→ **Given records**:
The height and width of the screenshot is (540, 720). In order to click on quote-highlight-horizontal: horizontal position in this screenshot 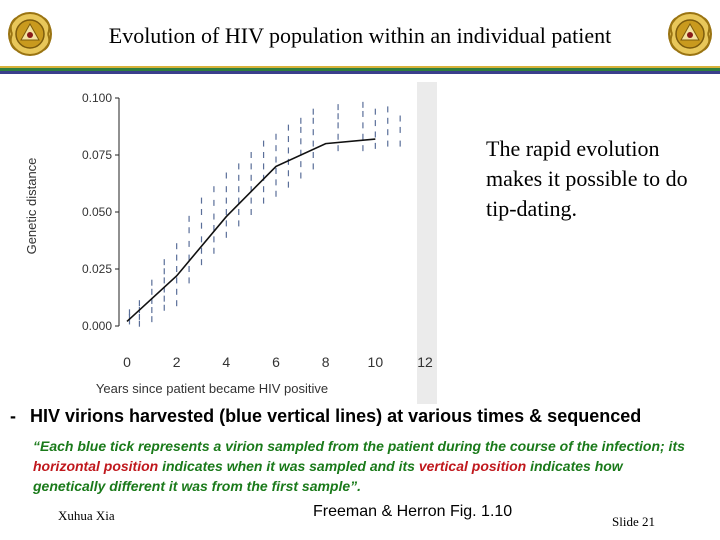, I will do `click(96, 466)`.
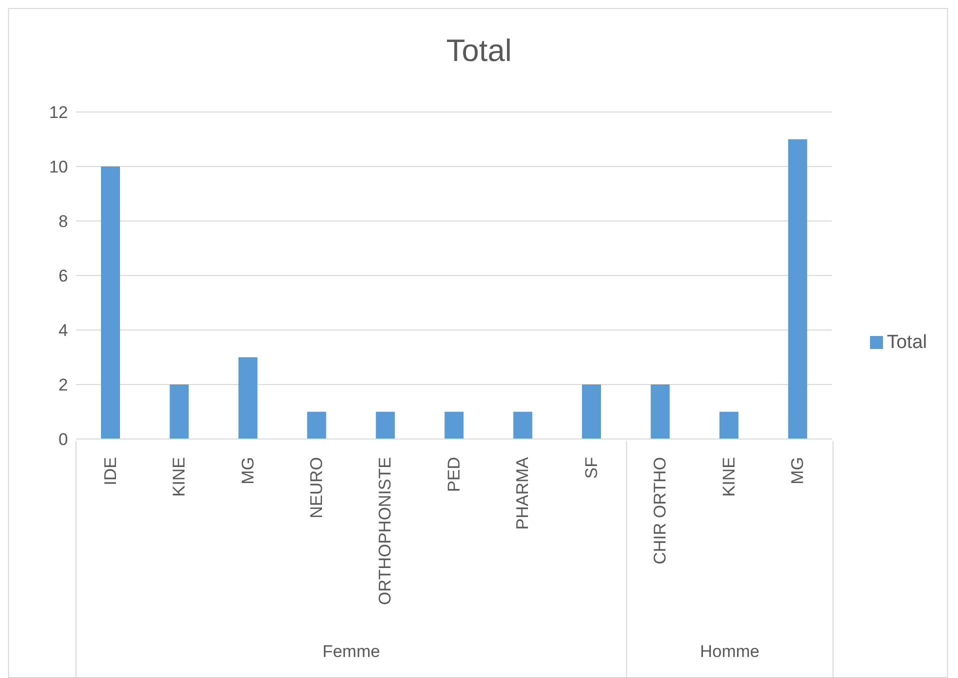 The image size is (958, 678). Describe the element at coordinates (351, 652) in the screenshot. I see `text: Femme` at that location.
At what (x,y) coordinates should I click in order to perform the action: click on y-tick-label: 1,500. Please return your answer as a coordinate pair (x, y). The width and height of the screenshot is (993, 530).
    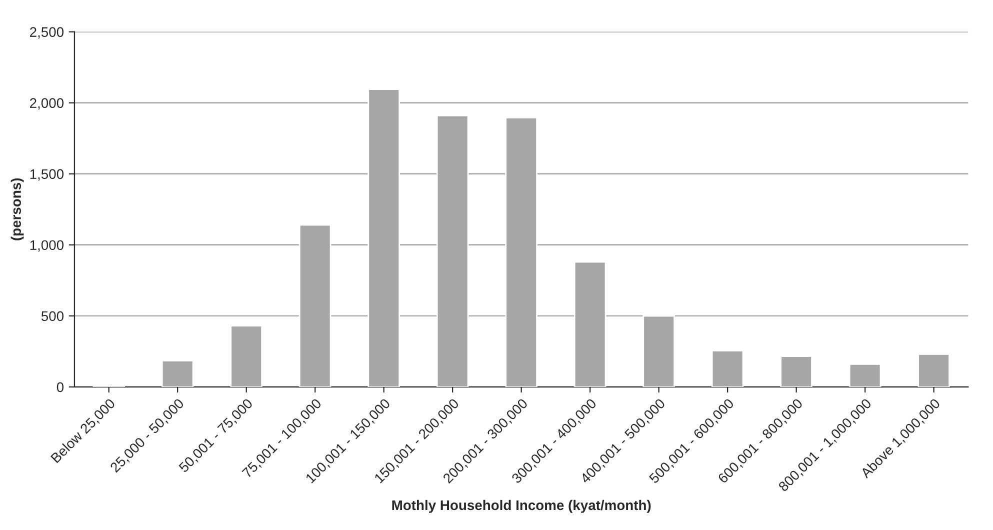
    Looking at the image, I should click on (47, 175).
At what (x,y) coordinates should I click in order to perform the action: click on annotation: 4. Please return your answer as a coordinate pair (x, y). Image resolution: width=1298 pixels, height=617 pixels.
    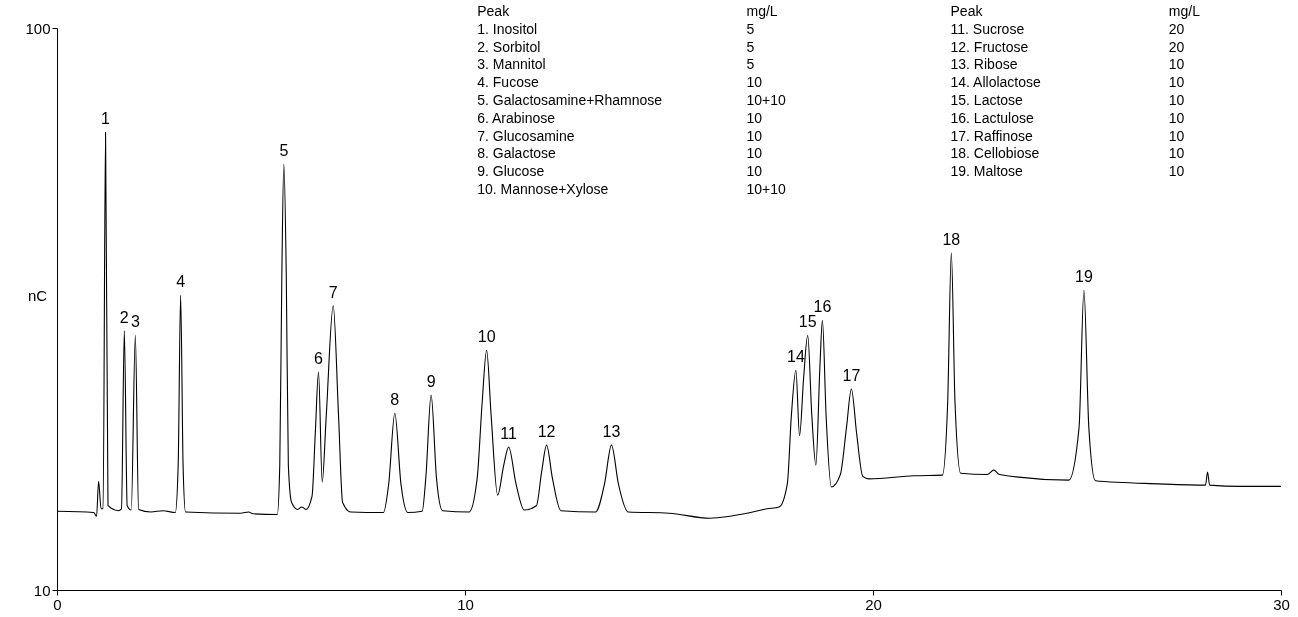
    Looking at the image, I should click on (181, 282).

→ **What to do**:
Copy the entries verbatim from the line containing "pixels, height=617 pixels." up to and including the last line of the entries. Omit the pictures.

→ **Exercise solution**:
At what (x,y) coordinates should I click in order to perform the action: click on annotation: 4. Please return your answer as a coordinate pair (x, y). Image resolution: width=1298 pixels, height=617 pixels.
    Looking at the image, I should click on (181, 282).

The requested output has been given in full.